Я же просил, Савелий Павлович, моих подследственных в приличную камеру...
У меня все камеры приличные, - загрохотал Попов и от возмущения даже встал за своим столом, - что мне его, в своем кабинете держать? На стульчик посадить? У меня две тысячи зеков! И каждый есть просит, пить просит, спать просит, срать просит... Вы там в своей прокуратуре...
Дальше воспроизводить не могу. Из чувства врожденной деликатности. Скажу только, что на моей памяти еще ни разу Попов не произносил столько слов подряд.
Не нервничайте, Савелий Петрович. Вам вредно, - спокойно сказал я.
Попов открыл рот, чтобы произнести очередное ругательство, но потом раздумал, захлопнул рот и снова сел за стол.
Каждый день мрут, - пробурчал он.
Кто убил, известно?
Попов покачал головой:
Сто пятьдесят человек в камере.
Я могу осмотреть труп?
Попов свистнул, и в дверях появился лейтенант в неопрятном кителе.
Санчасть. Морг, - сказал Попов и кивнул в мою сторону...

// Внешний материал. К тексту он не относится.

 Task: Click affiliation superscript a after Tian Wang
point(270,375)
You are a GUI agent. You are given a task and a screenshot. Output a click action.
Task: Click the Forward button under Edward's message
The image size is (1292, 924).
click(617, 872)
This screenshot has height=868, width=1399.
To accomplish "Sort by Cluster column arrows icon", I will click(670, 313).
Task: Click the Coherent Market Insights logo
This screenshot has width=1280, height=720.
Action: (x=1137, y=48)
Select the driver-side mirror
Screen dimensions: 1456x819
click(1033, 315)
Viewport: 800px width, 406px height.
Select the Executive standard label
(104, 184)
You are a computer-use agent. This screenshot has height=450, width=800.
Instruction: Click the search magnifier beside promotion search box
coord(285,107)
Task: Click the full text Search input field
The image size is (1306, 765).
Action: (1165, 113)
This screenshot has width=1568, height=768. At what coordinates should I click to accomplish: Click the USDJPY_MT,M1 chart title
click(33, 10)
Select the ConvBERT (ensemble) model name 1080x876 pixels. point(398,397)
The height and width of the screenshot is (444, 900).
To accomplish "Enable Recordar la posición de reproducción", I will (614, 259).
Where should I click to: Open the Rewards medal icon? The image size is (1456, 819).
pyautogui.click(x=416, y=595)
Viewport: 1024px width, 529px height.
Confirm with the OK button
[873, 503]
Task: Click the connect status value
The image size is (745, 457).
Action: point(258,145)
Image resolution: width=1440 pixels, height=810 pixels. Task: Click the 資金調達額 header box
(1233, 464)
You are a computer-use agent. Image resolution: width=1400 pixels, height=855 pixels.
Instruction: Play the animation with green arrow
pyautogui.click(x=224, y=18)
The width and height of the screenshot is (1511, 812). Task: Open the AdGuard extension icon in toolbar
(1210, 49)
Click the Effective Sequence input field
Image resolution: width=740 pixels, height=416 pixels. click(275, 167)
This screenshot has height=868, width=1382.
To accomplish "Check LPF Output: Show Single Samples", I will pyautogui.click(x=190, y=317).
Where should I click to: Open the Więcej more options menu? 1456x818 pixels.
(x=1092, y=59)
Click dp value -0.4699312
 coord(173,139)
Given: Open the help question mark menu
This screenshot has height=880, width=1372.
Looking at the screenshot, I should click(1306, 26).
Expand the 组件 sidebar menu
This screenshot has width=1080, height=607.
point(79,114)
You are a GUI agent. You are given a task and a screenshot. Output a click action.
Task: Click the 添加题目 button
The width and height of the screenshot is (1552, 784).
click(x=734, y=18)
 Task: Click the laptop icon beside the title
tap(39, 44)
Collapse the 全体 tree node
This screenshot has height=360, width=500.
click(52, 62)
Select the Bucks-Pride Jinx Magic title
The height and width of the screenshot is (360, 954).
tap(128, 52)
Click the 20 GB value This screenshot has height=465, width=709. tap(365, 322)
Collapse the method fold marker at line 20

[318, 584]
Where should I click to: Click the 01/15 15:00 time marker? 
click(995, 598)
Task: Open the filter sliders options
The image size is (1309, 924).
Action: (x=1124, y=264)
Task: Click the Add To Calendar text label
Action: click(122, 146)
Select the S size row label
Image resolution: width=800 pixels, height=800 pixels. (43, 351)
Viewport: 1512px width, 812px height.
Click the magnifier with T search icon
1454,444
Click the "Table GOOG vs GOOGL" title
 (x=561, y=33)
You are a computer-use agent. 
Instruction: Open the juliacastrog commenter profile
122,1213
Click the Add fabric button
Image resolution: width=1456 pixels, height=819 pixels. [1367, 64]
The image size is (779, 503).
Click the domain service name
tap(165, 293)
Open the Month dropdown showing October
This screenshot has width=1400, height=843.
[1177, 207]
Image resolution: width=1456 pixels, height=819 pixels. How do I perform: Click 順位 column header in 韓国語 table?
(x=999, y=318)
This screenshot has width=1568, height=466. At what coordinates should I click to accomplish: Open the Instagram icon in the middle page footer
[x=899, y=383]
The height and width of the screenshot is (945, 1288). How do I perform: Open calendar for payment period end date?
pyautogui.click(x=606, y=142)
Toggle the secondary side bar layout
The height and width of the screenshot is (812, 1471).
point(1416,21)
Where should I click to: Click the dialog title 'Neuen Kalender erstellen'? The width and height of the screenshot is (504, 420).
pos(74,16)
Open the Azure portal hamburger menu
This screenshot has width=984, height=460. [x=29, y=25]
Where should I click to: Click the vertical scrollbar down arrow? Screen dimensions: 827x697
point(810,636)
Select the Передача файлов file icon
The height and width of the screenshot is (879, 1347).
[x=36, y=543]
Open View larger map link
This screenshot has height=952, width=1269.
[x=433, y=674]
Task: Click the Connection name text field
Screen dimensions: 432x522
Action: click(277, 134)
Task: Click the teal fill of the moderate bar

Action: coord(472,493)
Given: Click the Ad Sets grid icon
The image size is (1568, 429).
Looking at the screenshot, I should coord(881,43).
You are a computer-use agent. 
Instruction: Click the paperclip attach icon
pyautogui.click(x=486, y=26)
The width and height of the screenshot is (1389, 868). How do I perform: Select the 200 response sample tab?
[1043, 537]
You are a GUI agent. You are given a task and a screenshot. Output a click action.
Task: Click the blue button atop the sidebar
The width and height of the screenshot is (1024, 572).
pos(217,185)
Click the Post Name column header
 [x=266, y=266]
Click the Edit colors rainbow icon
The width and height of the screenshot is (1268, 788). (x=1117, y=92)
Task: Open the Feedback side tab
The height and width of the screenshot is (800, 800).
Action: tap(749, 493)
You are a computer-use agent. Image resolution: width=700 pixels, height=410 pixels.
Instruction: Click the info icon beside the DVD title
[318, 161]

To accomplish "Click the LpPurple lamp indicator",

Труп Сократа лежал на высоком столе морга. Его белое, холеное тело резко диссонировало с остальными трупами. Я бегло осмотрел тело. Никаких следов насилия или побоев не было. Только за ухом чернело небольшое отверстие.
Чем это его? - спросил я у своего сопровождающего.
Черенком алюминиевой ложки.
Он даже показал мне орудие убийства. Конечно, не то самое, которым убили Сократа, но такое же. Кусок алюминия был аккуратно заточен и изогнут.
Чтобы так убить, это постараться надо, - заметил я.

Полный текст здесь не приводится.